▶ [EXCERPTED PASSAGE]

Positive Displacement Pump
Calculate flow rate, required speed, drive torque and drive power of hydrostatic positive displacement pumps (gear, piston and vane pumps). From displacement, operating pressure and the efficiencies eta_vol and eta_mh the calculator returns every quantity live – enter either speed or flow rate.
Positive Displacement Pump Calculator
Model: hydrostatic positive displacement pump with constant displacement (gear, piston, vane), steady-state operation. Q = V·n·eta_vol, M = V·dp/(2·pi·eta_mh), P = Q·dp/eta_ges with eta_ges = eta_vol·eta_mh. Cavitation (NPSH), pulsation and thermal effects are not considered. Sizing tool for fluid power.
Results
Calculating …
Formulas and fundamentals
Hydrostatic positive displacement pumps are defined by a fixed displacement V per revolution. The delivered flow is proportional to speed: theoretical Q_th = V·n, effective Q = V·n·eta_vol. The volumetric efficiency eta_vol captures internal leakage (gap flow), which grows with pressure and falls with speed. Rearranged, the speed required for a given flow is n = Q/(V·eta_vol).
The required drive torque follows from the pressure build-up: M = V·dp/(2·pi·eta_mh). The factor V/(2·pi) is the displacement per radian, dp the pressure difference between outlet and inlet, and the mechanical-hydraulic efficiency eta_mh captures friction in bearings, seals and gearing. The theoretical torque M_th = V·dp/(2·pi) is increased by eta_mh in the denominator because the drive must additionally overcome friction.
The drive power is P = Q·dp/eta_ges with the overall efficiency eta_ges = eta_vol·eta_mh. It agrees with the mechanical route P = M·omega (omega = 2·pi·n): the hydraulic output P_hyd = Q·dp divided by the overall efficiency gives the same shaft power. Internally SI units are used: V in m³/rev, dp in Pa (1 bar = 10^5 Pa), Q in m³/s – the interface converts cm³/rev, bar, l/min and m³/h automatically.

▶ [OBJECTIVE]
Carry the positive displacement pump text further, beginning after its last sentence. The entries that come next are not required.

Stored entries from a collection

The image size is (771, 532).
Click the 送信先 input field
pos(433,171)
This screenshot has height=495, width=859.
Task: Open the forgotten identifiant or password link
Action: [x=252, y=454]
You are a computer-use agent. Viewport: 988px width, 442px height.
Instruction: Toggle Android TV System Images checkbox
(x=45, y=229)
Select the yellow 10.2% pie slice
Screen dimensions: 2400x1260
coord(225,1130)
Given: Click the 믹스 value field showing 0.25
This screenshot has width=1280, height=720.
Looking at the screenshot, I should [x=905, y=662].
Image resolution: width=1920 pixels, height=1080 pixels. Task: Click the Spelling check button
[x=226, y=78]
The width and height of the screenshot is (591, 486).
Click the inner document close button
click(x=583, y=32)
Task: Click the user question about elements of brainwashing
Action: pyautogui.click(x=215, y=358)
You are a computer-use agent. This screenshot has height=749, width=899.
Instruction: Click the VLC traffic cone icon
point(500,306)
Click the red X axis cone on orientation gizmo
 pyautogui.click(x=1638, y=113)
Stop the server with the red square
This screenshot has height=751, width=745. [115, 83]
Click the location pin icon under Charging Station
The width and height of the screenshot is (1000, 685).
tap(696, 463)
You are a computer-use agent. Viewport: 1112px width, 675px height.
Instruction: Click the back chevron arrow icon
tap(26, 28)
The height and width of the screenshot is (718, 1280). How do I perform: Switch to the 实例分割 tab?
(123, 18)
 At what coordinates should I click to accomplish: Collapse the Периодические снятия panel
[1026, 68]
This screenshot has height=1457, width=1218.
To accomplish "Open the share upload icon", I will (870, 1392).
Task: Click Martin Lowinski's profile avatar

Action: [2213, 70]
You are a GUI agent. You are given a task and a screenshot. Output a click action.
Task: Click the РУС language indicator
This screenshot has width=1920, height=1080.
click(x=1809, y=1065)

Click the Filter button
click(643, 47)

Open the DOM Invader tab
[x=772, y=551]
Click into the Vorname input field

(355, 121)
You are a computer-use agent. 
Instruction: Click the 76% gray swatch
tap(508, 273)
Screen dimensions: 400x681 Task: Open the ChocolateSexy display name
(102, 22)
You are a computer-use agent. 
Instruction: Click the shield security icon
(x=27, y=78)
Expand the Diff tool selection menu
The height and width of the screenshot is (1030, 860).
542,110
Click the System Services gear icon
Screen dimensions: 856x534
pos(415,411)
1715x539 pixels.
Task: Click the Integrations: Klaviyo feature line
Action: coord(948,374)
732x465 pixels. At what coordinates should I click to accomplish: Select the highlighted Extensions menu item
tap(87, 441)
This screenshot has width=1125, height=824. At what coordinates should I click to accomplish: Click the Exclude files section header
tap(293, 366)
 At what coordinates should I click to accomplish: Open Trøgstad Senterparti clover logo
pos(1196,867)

▶ [ANSWER TO THIS EXERCISE]
Worked example
An external gear pump with displacement V = 70 cm³/rev works against a pressure difference dp = 150 bar at a mechanical-hydraulic efficiency eta_mh = 0.8. The required drive torque is M = V·dp/(2·pi·eta_mh) = 70·10^-6 m³ · 150·10^5 Pa / (2·pi·0.8) = 208.9 Nm.
If the same size (V = 70 cm³/rev) is to deliver an effective flow of Q = 100 l/min and eta_vol = 0.8, the required speed is n = Q/(V·eta_vol) = 100,000 cm³/min / (70 cm³ · 0.8) = 1786 rpm.
At Q = 100 l/min (= 0.001667 m³/s), dp = 150 bar and an overall efficiency eta_ges = eta_vol·eta_mh = 0.64, the drive power is P = Q·dp/eta_ges = 0.001667 · 150·10^5 / 0.64 = 39,063 W, about 39 kW. The mechanical check P = M·omega gives the same value.
Frequently asked questions
What is the difference between theoretical and effective flow?
The theoretical flow Q_th = V·n follows purely geometrically from displacement and speed. The effective flow Q = V·n·eta_vol is smaller by the internal leakage; the volumetric efficiency eta_vol is between 0.90 and 0.98 for good pumps and drops with pressure. For sizing the speed, the effective flow is always decisive.
Why does efficiency appear in the denominator for torque but as a factor for flow?
Because they describe different losses. The volumetric efficiency eta_vol reduces the usable flow (leakage), hence Q = V·n·eta_vol. The mechanical-hydraulic efficiency eta_mh describes friction losses the drive must additionally supply, so the required torque rises: M = V·dp/(2·pi·eta_mh).
Does the calculation apply equally to gear, piston and vane pumps?
Yes. All hydrostatic displacement pumps with constant displacement follow the same basic equations Q = V·n·eta_vol, M = V·dp/(2·pi·eta_mh) and P = Q·dp/eta_ges. Only the typical efficiencies and pressure ranges differ. For variable pumps, V is the momentary swash-angle-dependent value.
How are drive power, torque and speed related?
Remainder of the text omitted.